8 thoughts on “Haiti – Then and Now”

  1. Bill Clinton, for all his faults and they are legion, seems to have a sense of what will work. He recognized the rebuke of the 1994 election and worked with the GOP Congress. He was reluctant, like vetoing welfare reform, but he finally signed it.

    Hillary does not impress me as a practical politician. She is strident and ideological. It was she who was the bagman for the couple in Arkansas. It was she who wrecked the White House travel office to place her own creatures in it. Her health care reform used secret meetings and was ham handed in its rejection of any provider input.

    She is Bernadine Dohrn without the pretty face and sexual allure.

  2. Haiti has certainly not benefited from the Clinton’s attention.

    VCS Mining according to Schweitzer, had on its board of directors Tony Rodham. Never heard of him? Hillary Clinton’s family name is Hillary Rodham and Tony is her brother. Not only that, but the mining company also lists another board member, former Haitian Prime Minister Jean-Max Bellerive. Bellerive co-chaired the “charitable” Interim Haiti Recovery Commission with former US President and Hillary’s husband (at least legally), William Jefferson Clinton.

    Moreover, the terms of the first new gold mining license granted by the Haiti government were made with no Congressional involvement and the state of Haiti got royally cheated. The terms of Rodham’s gold windfall upset members of Haiti’s senate: The government’s royalties under the deal were just 2.5 per cent, half the customary rate. And VCS mining has an option to renew the terms for 25 years.

    Read the rest as Insty says.

  3. What kind of grandmother does that?

    A person completely lacking a moral compass. A person who’s early role model is Saul Alinsky. A person who lies as casually as she breathes. A person whose first calculation is always, How do benefit from this? A person we used to call a sociopath.

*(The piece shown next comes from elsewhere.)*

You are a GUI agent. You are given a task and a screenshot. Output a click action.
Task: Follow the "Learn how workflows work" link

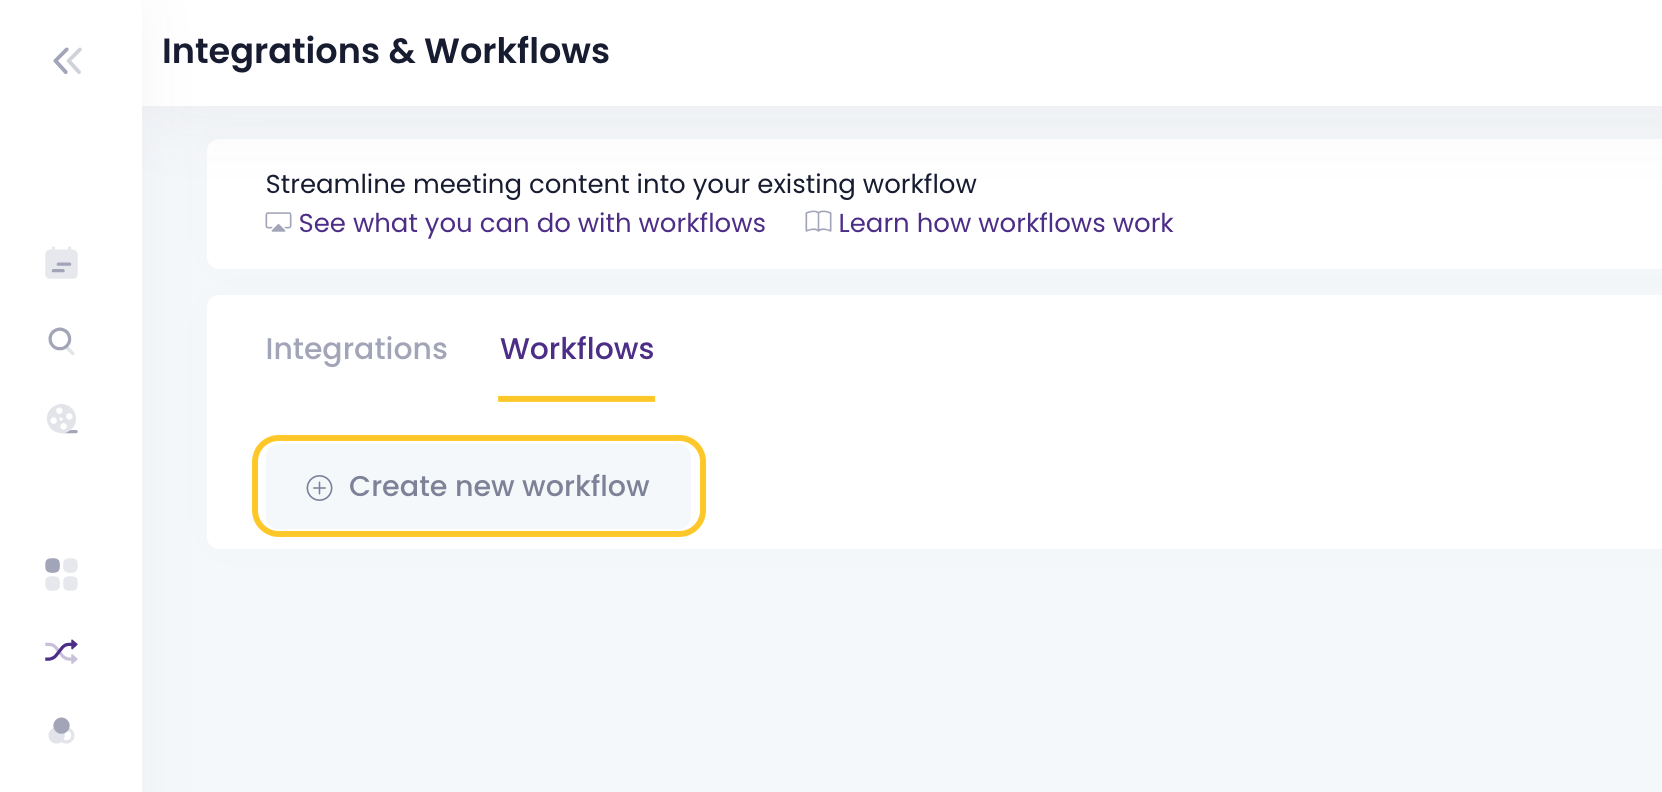(1005, 223)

  4. There is the much larger issue of why we have allowed these persons without walls to become the dominant players in so much of our public life.

    My personal theory about the seemingly endless parade of crooks and petty tyrants who seem to infest every level of our political, and larger cultural, arenas is that we have become an almost totally vicarious society, detached from so much of what creates, maintains, and supports our civilization that we repeatedly misjudge people and ideas, allowing superficial aspects of charm and “feel-good” sophistry to override what should be a common-sense, realistic evaluations of people and ideas.

    It is a variation of the problem of “men without chests”. We have surrendered far too much of our public discourse to men, and women, who lack any connection to a realistic, sensible apprehension of how successful societies actually develop and function.

    We revere the Founders because they created something marvelous, for all its flaws and missteps, in the development of a society based on the rights and freedoms of the individual person. We revere Lincoln because, in a time of danger to that idea far beyond what we face today, he could conceive of the address at Gettysburg, or his second inaugural address, containing his hope of healing the nation.

    What do we have in the public sphere now? Shills, frontmen, puppets, crooks, and people so venal that no one actually ever believes anything they say, even their supporters.

    The shining city on the hill has become infested with rats, termites, and all manner of lice and fleas.

    We don’t need civil insurrection as much as a thorough fumigation.

  5. We tend not to see the consequences – the discipline natural law taught the farmer and huntsman, the small businessman and the mother – isn’t there, at least not the way it used to be. The competent man – the Natty Bumppos – learned from their skills, learned humility before nature. We don’t have much learning and less humility. (And I’d say that’s for people like me, too – though I’ve had a few times in my life that should have taught me more than I learned, or at least learned for a long time.)

  6. Ok, if you want to start an argument:
    Haiti and The Dominican Republic; compare and contrast.